**WORK TO BE COMPLETED:** Give again, word for word, each line below starting at the one that contains "Task: Click the foursquare checkmark icon" and ending at the one that contains "Image resolution: width=863".

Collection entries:
· · · ·

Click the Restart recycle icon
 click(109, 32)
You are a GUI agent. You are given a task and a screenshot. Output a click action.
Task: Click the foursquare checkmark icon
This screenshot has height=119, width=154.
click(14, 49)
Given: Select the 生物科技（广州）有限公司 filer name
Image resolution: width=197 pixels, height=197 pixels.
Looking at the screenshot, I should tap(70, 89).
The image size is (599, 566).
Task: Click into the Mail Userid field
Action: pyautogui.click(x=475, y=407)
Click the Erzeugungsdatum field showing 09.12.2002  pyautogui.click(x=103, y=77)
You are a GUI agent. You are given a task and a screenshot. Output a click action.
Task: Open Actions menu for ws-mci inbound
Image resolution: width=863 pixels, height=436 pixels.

· · · ·

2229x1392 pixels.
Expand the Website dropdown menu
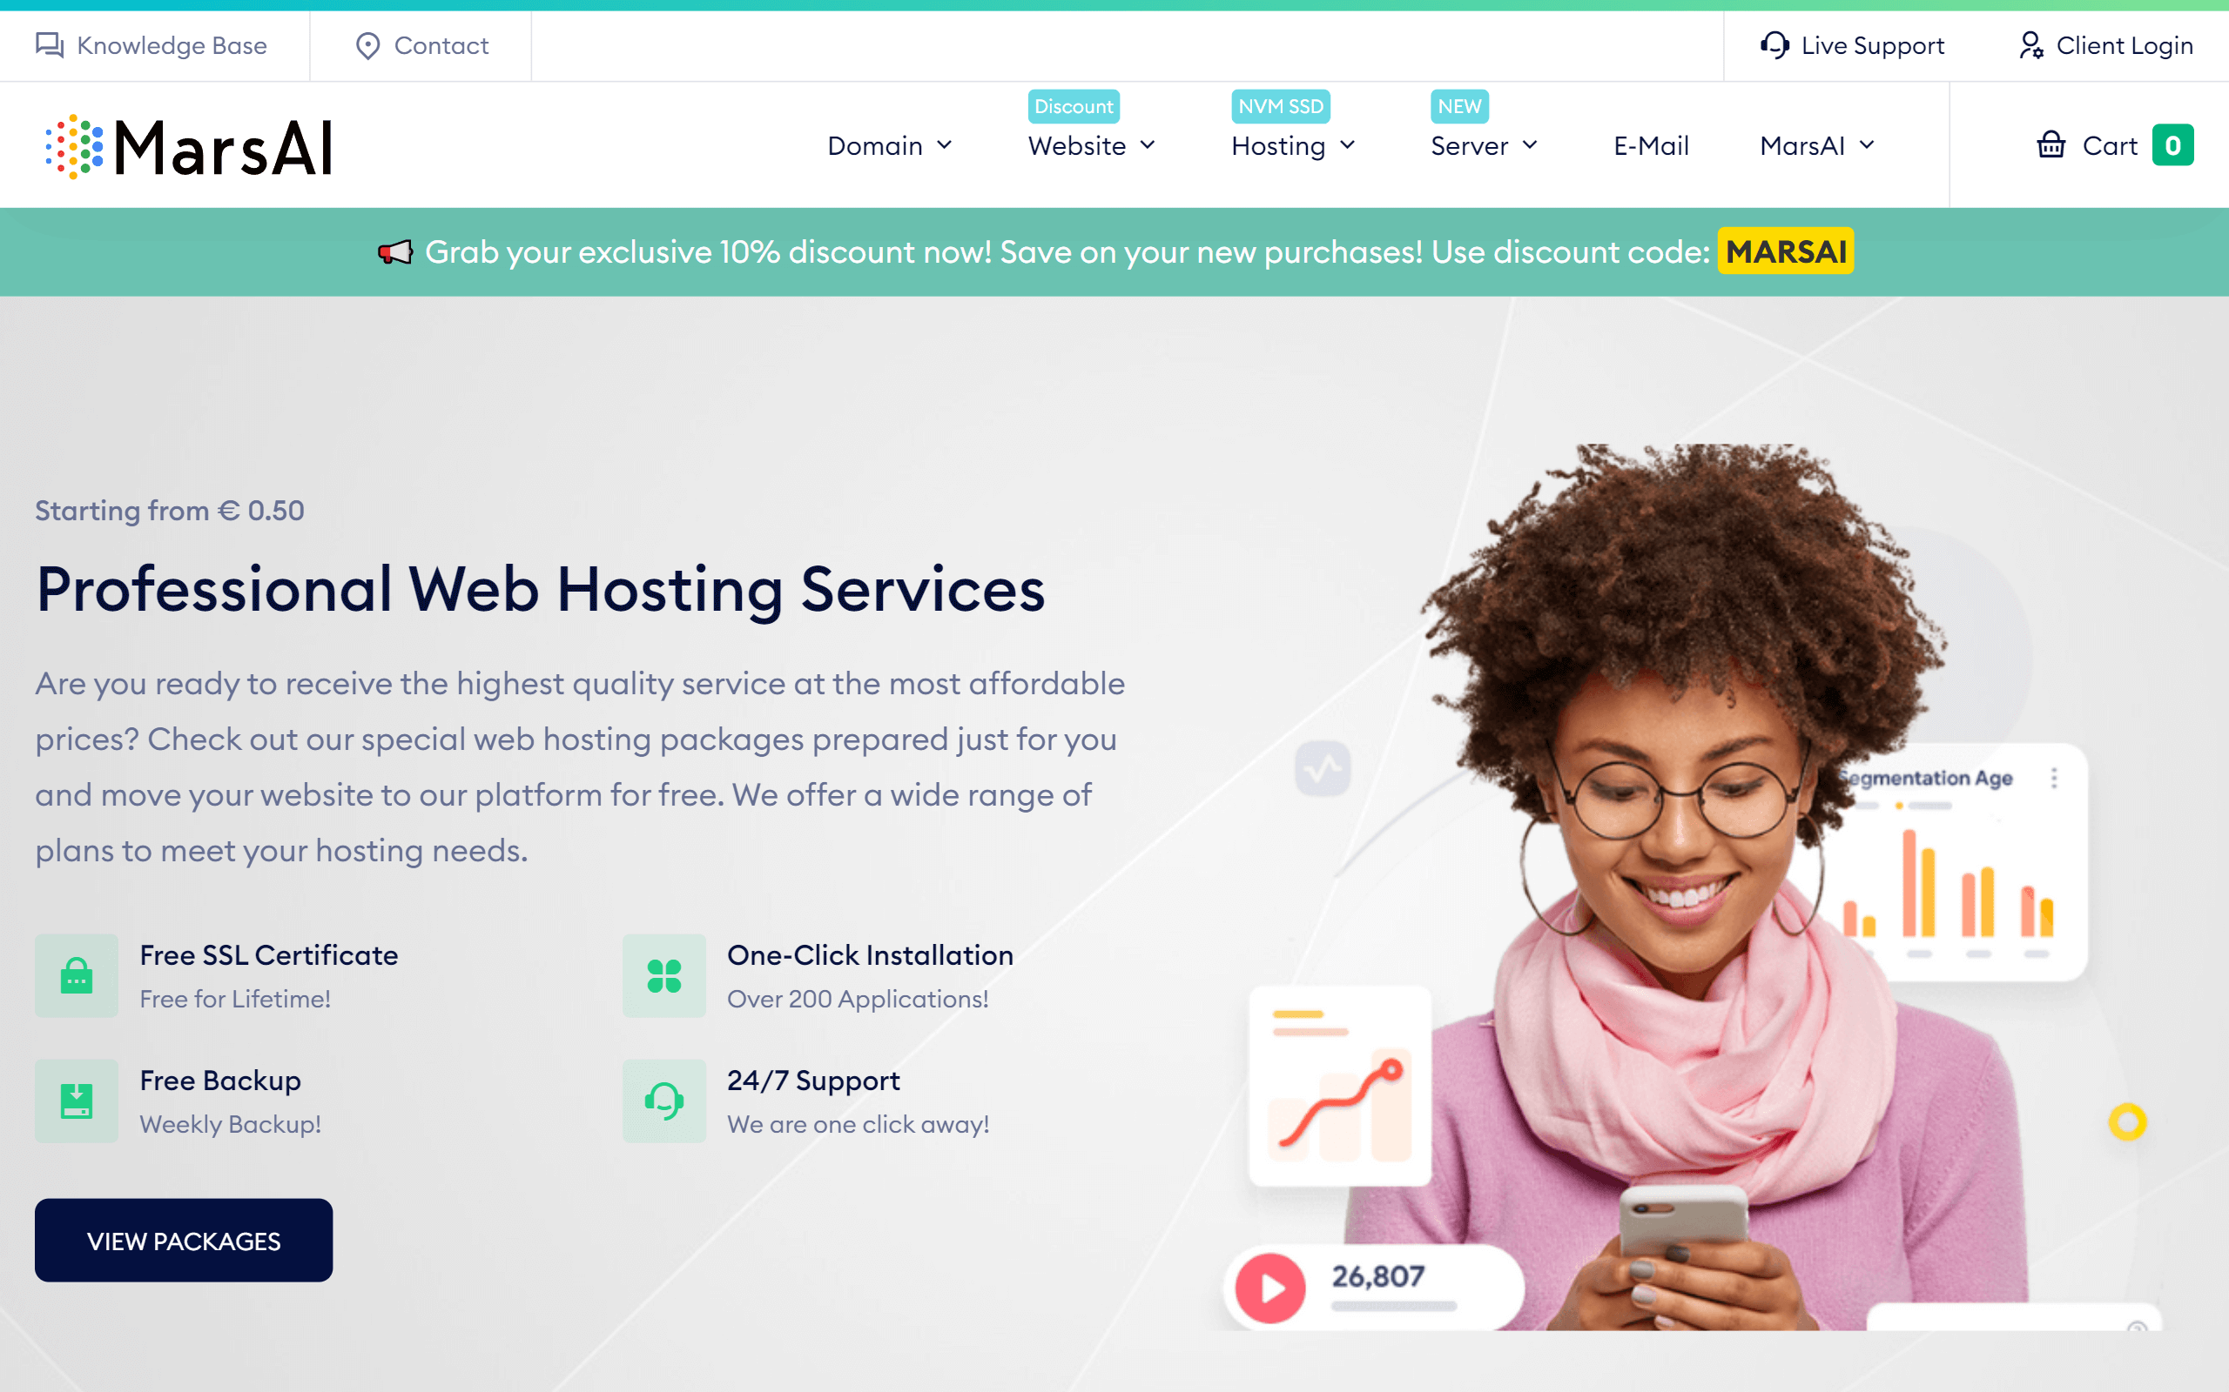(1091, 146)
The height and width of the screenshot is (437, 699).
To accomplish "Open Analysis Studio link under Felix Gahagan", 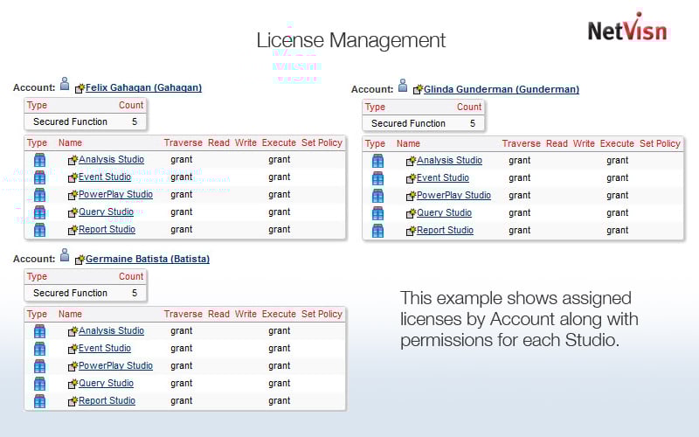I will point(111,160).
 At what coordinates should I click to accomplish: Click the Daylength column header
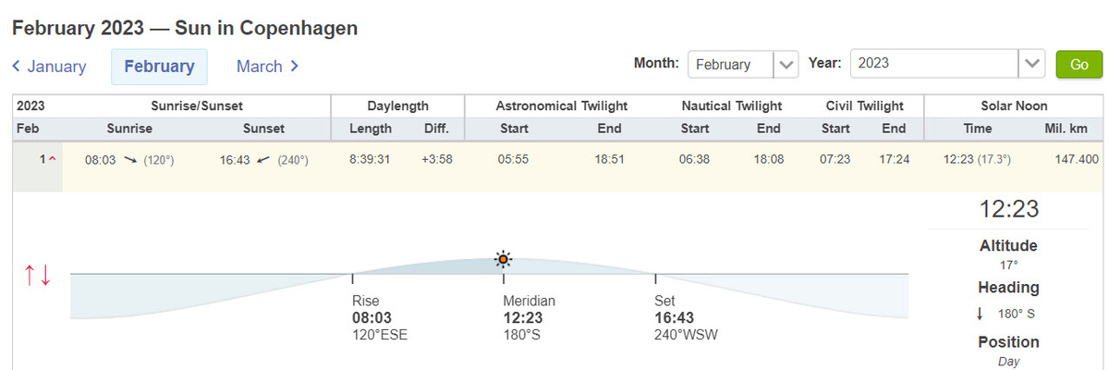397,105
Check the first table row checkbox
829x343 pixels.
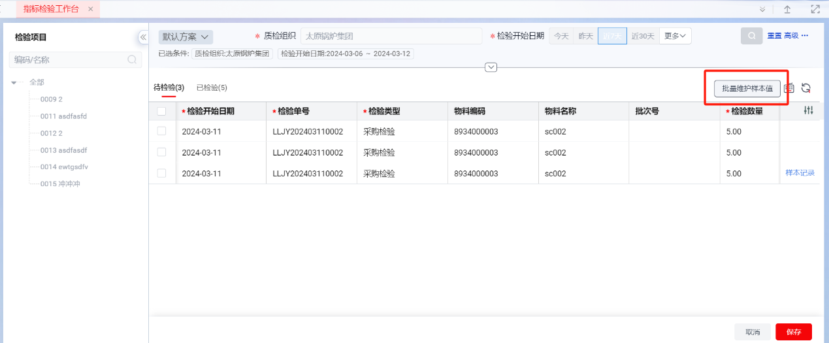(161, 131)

· · · ·

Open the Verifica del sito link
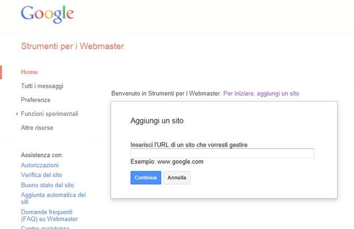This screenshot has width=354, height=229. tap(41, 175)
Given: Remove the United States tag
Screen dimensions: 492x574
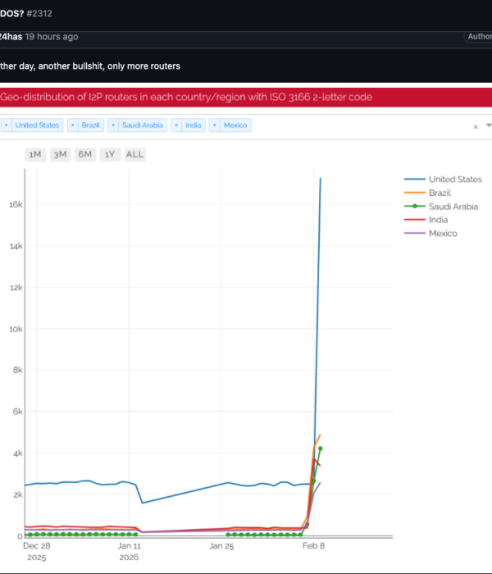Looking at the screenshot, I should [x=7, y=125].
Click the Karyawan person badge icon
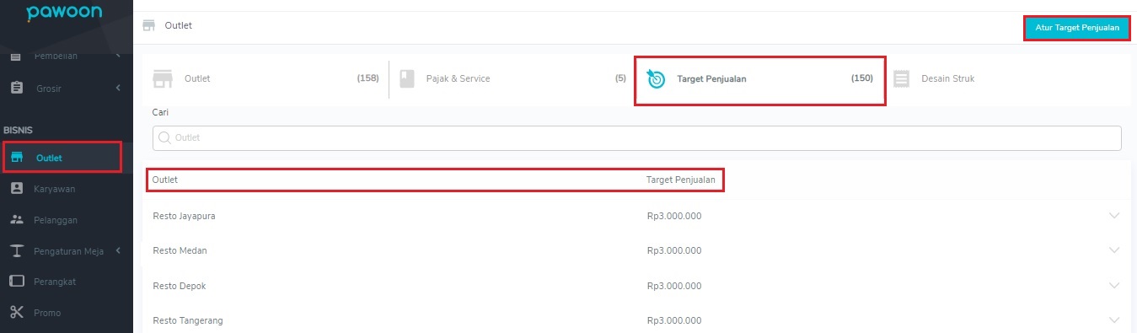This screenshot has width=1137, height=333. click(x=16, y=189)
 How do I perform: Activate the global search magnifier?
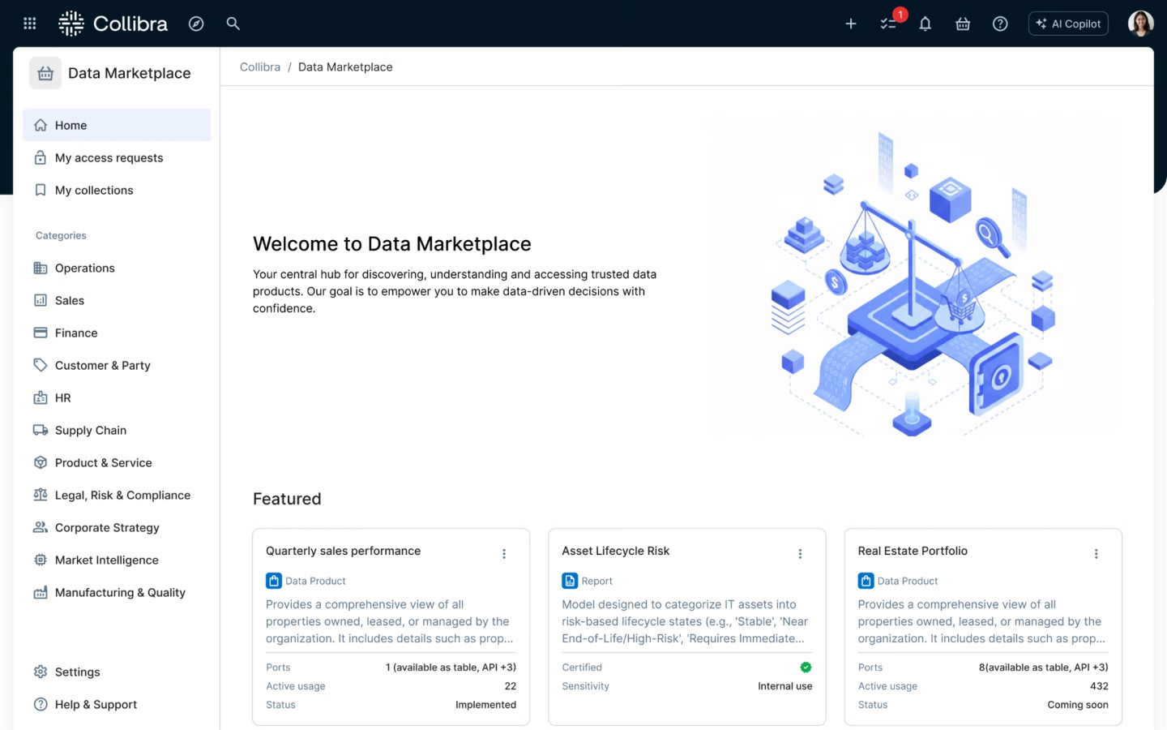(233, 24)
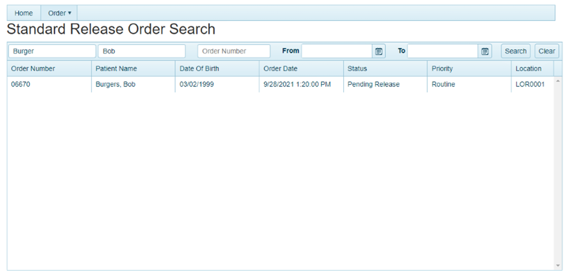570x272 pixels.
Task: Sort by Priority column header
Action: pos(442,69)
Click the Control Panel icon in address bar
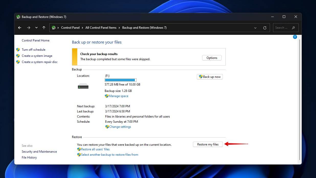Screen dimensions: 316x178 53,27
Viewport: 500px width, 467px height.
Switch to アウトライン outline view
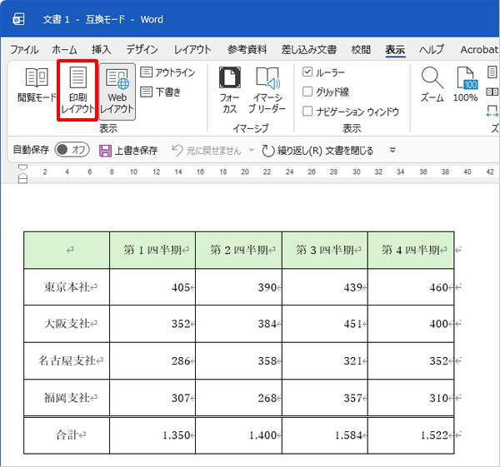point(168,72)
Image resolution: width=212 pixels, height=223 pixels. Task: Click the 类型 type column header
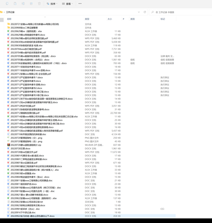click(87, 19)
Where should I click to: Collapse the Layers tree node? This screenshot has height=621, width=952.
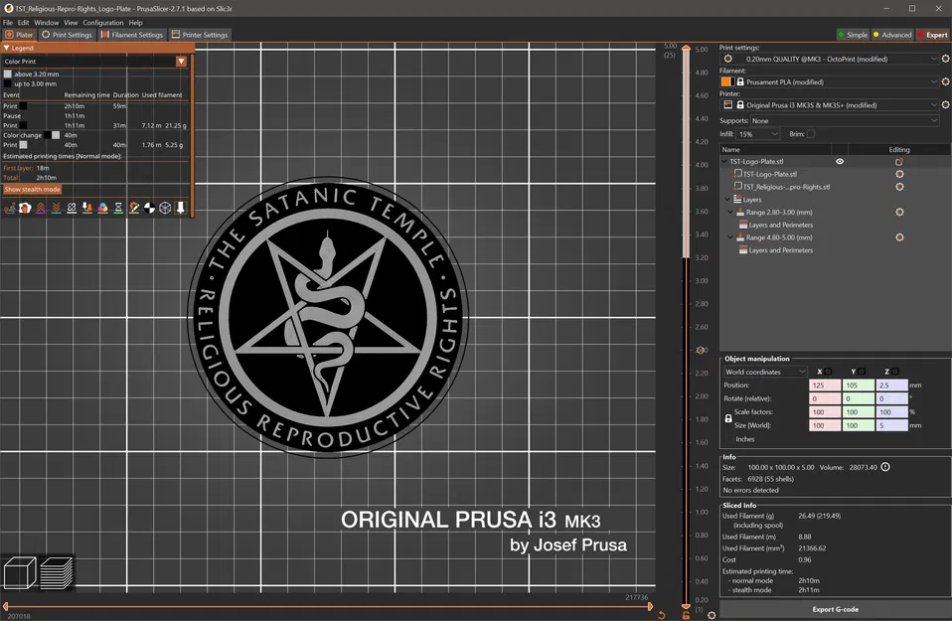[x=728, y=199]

· · · ·

**SOLUTION TO THIS PROBLEM:**
Task: Click the foursquare checkmark icon
This screenshot has height=119, width=154.
click(14, 49)
Given: Select the 生物科技（广州）有限公司 filer name
Image resolution: width=197 pixels, height=197 pixels.
Looking at the screenshot, I should tap(70, 89).
The image size is (599, 566).
Task: Click into the Mail Userid field
Action: pyautogui.click(x=475, y=407)
Click the Erzeugungsdatum field showing 09.12.2002  pyautogui.click(x=103, y=77)
You are a GUI agent. You are given a task and a screenshot. Output a click action.
Task: Open Actions menu for ws-mci inbound
Image resolution: width=863 pixels, height=436 pixels.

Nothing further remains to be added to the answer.